• PROMPT:
Please set down, unchanged, each line from the one with "Instruction: Open the hamburger main menu" to the final line of the data below, both included. Drop the pictures.

Top of SUPPLIED ENTRIES

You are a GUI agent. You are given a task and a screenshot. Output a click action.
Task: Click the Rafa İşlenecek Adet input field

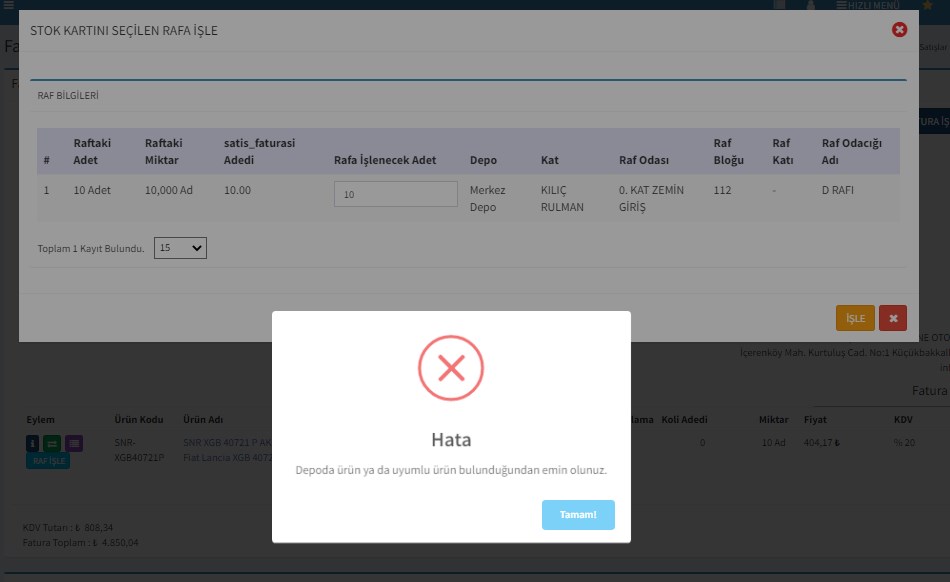point(395,195)
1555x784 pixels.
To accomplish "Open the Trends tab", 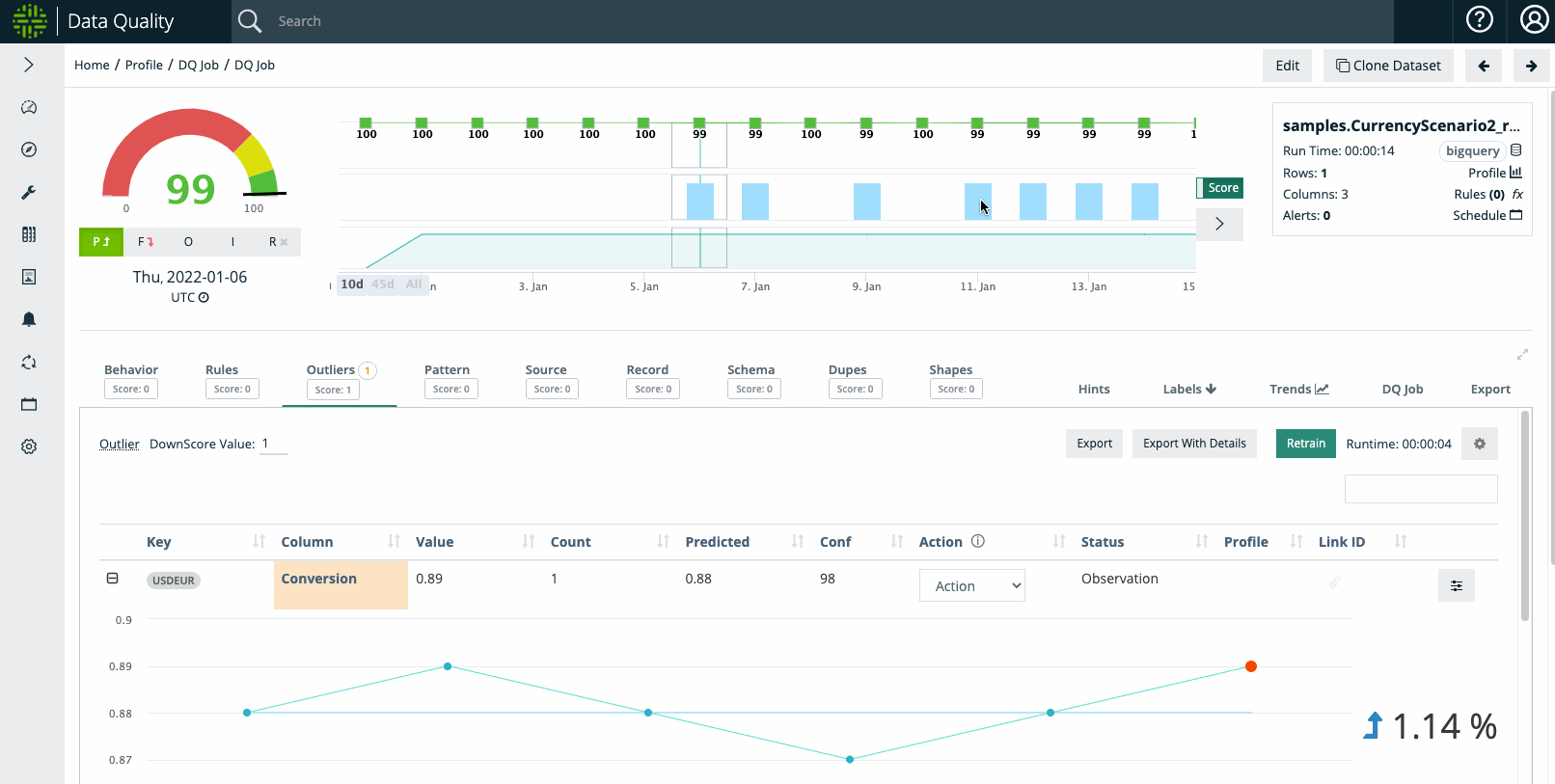I will click(1298, 389).
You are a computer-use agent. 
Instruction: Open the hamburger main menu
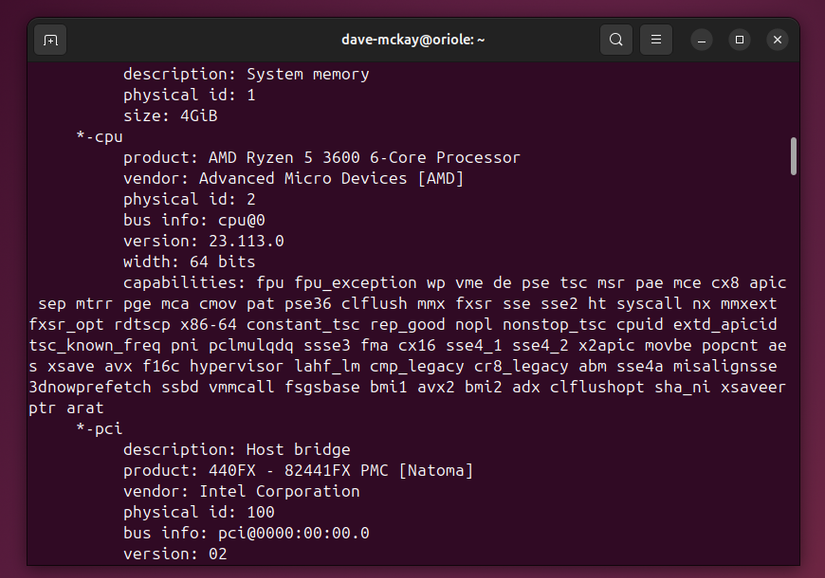pos(656,40)
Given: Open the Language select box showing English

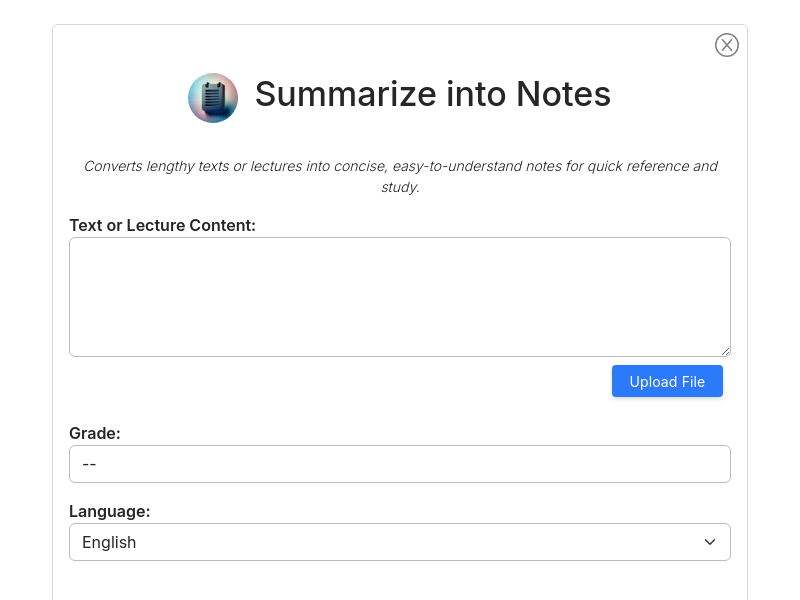Looking at the screenshot, I should tap(400, 542).
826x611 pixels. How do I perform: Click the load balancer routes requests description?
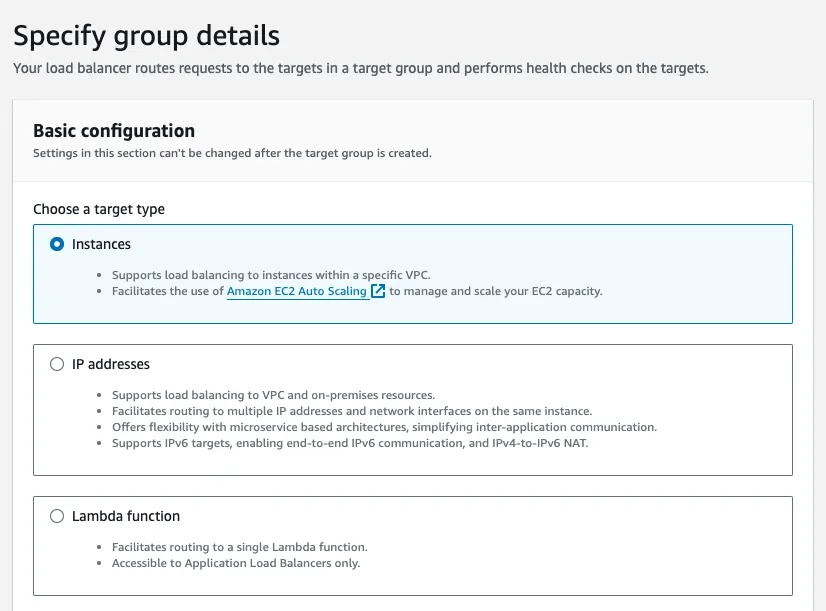[x=361, y=68]
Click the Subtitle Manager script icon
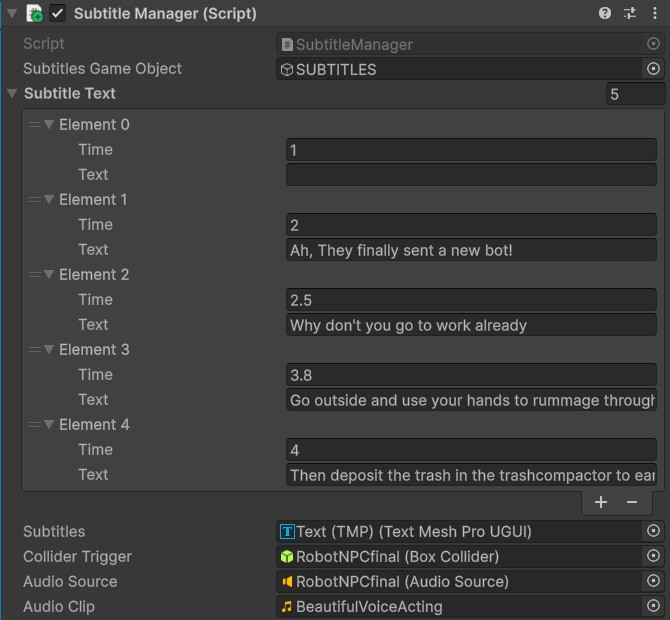The height and width of the screenshot is (620, 670). pos(34,13)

Bottom of SUPPLIED ENTRIES

• RESPONSE TO THE EXERCISE:
Instruction: Open the hamburger main menu
pos(656,40)
Given: Open the Language select box showing English

Looking at the screenshot, I should tap(400, 542).
826x611 pixels. How do I perform: Click the load balancer routes requests description?
[x=361, y=68]
Click the Subtitle Manager script icon
The height and width of the screenshot is (620, 670). pos(34,13)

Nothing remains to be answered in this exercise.